The following key messages from these authors are worth repeating:

  • There is a distinction between statistical graphics and data graphics. Underlying trends and patterns in the data is often made clear by performing statistical analyses on the data, with the results added to charts (e.g. loess lines). When dealing with very large data sets, statistical charts (such as box plots) are found to be much more scalable, precisely because they do not attempt to put every data point onto the page.
  • The authors stress the need to look at a variety of charts when doing exploratory data analysis. This is because most chart types do certain things well but not others.
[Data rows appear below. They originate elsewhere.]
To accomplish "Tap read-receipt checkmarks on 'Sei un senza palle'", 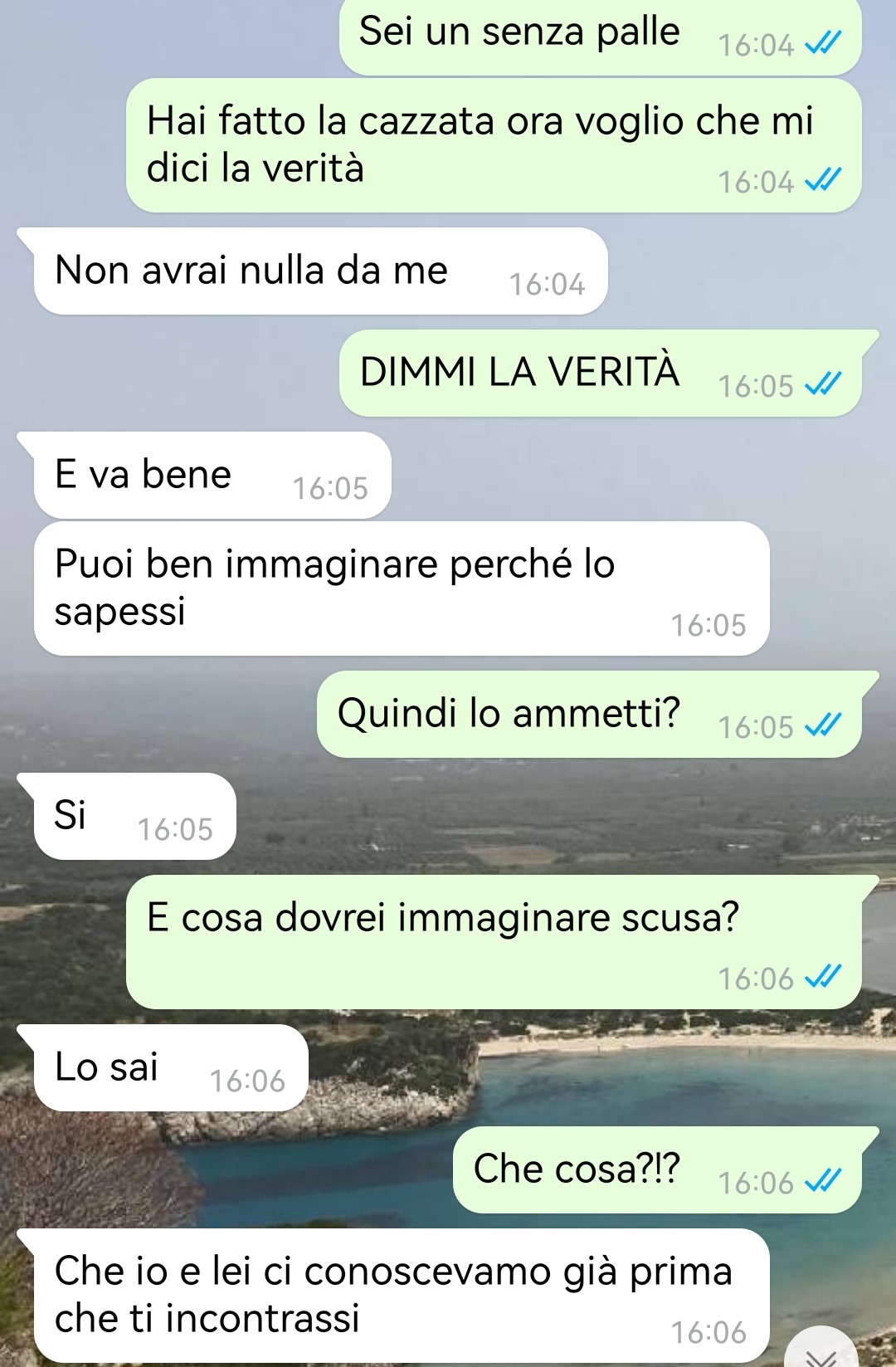I will (x=823, y=42).
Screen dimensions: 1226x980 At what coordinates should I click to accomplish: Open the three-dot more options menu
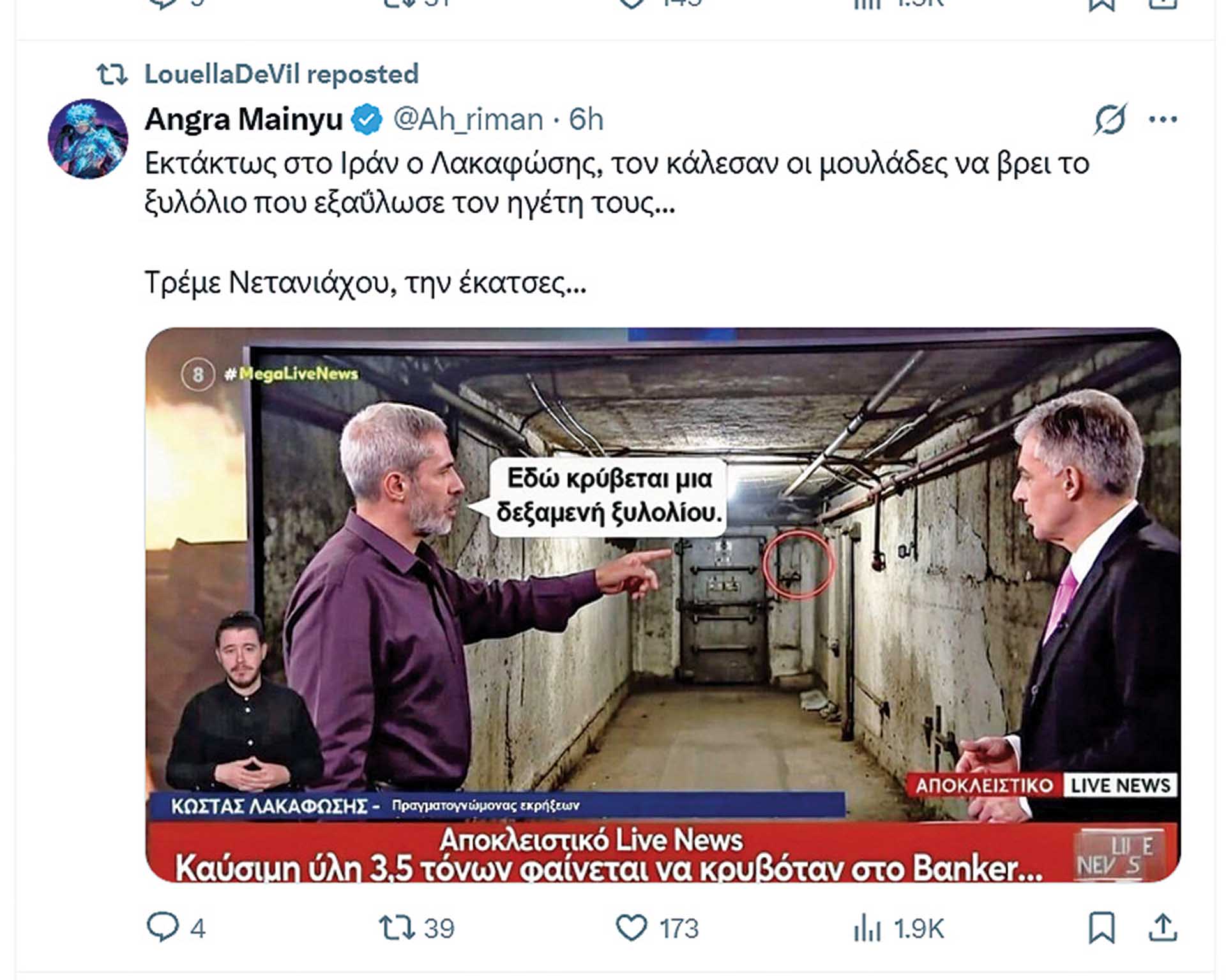pos(1163,119)
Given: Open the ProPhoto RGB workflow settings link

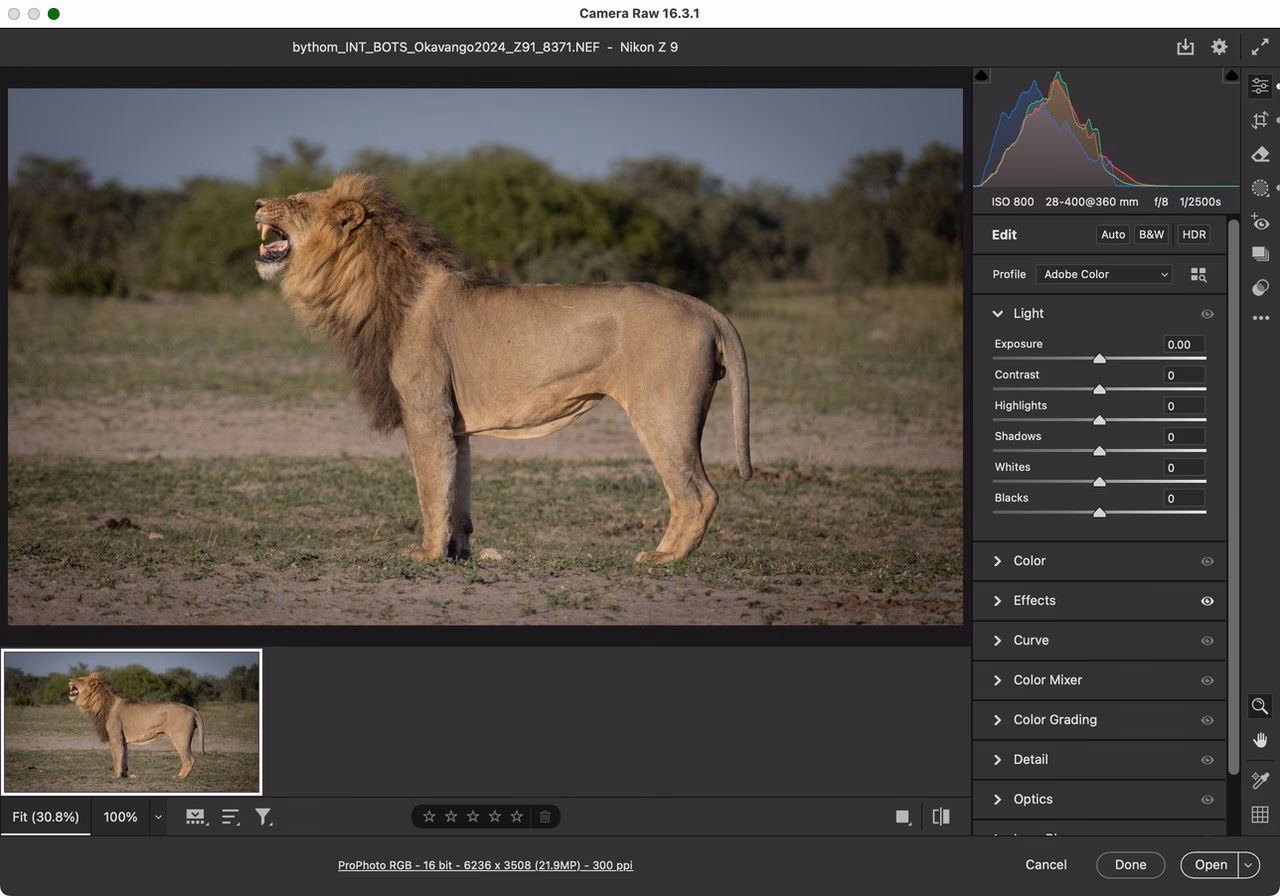Looking at the screenshot, I should point(485,865).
  • Igda_img003  Throughout the book, they make much hay of the problem of "over-plotting", that is, overlapping data. This happens when data is abundant, or when values are concentrated in a narrow range. A great illustration of this problem is the parallel coordinates plot, which can look entirely different depending on which lines are plotted on top of which other lines. (The charts on the right are identical except for the order in which the lines are plotted.) Common strategies include "jittering", and varying transparency. Many of these strategies have issues of their own. 
  • They also point out that the look of many multivariate charts (such as mosaic charts) depends on the sorting of the data. This is a key weakness of many such plots. Just think about this the next time you create a stacked column chart.

The book is divided into two sections: Principles and Examples. The second half, the Examples section, consists of case studies in which the authors show examples of how to investigate the structure of a given data set.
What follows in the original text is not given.